Independent Environmental Assessments

Where there is a known or perceived risk that the subject company is exposed to an environmental liability, the subject company’s management may have obtained or may be in the process of obtaining, some form of environmental compliance audit or Environmental Site Assessment (“ESA”). 

An environmental compliance audit is typically conducted by an independent certified auditor for the purpose of assessing the level of compliance of an operation with applicable environmental laws and regulations.  The auditor will review business operations, practices, emissions and materials handling, storage and disposal practices before identifying any deficiencies.  A report can then be generated containing a list of deficiencies and, if requested, recommendations for correcting any identified deficiencies.

There are three types of ESAs:  Phase I, II and III ESAs.
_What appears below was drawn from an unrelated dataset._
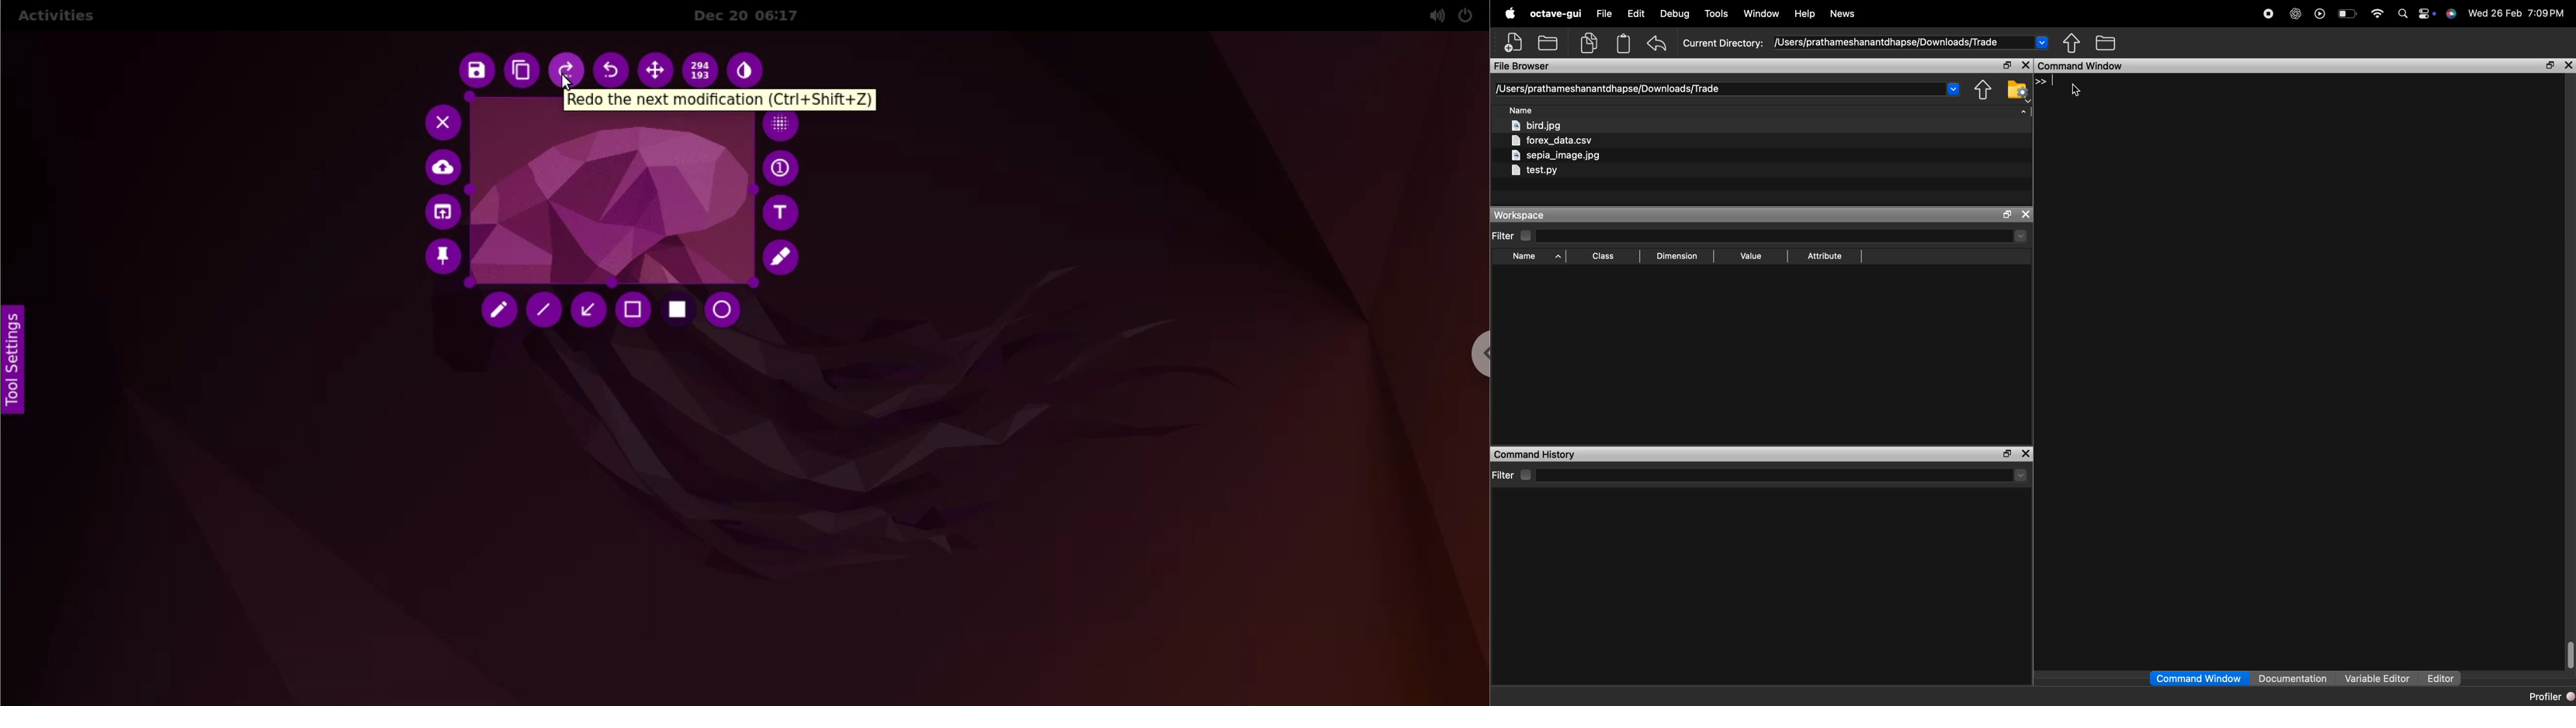 The height and width of the screenshot is (728, 2576). I want to click on chrome options, so click(1477, 354).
The goal of a Phase I ESA is to identify environmental issues.  It is designed as a screening tool to research historical and current site uses, determine if potential impacts are possible, and recommend further work to confirm those suspicions.  Items included in a typical Phase I ESA can include a site description and the current use, past historical uses, current and past material and waste storage practices, properties surrounding the subject site and potential areas of concern.  A Phase I ESA typically involves an environmental consultant evaluating the subject property without collecting air, soil or groundwater samples.  The consultant indicates if there are any issues of environmental concern that have been identified and what further investigation is required to confirm the presence or absence of the concern. 

Phase II assessments are more thorough than Phase I assessments and therefore provide a better indication of the likely costs of clean-up or other matters to address the identified environmental concerns.  Phase II ESA’s can consist of air, soil, surface water, groundwater and waste sampling; analyses; interpretation; and report preparation.  Recommendations can consist of no further action, maintaining awareness of a concern, or further investigation of a concern that exists to delineate identified impacts.
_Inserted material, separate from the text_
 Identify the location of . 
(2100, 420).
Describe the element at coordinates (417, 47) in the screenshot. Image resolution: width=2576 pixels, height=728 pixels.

Phase III ESA’s are the final stage of environmental assessments.  They consist of developing alternative proposals and cost estimates for cleanup and other remediation activities prior to actual implementation.  Phase III ESA’s typically are time consuming and costly.

Conclusion

As society’s attention continues to focus on the health of the environment, environmental liability issues likely will continue to surface with greater regularity.  As a result, environmental liabilities likely will continue to come under greater scrutiny in both notional market and open market transactions.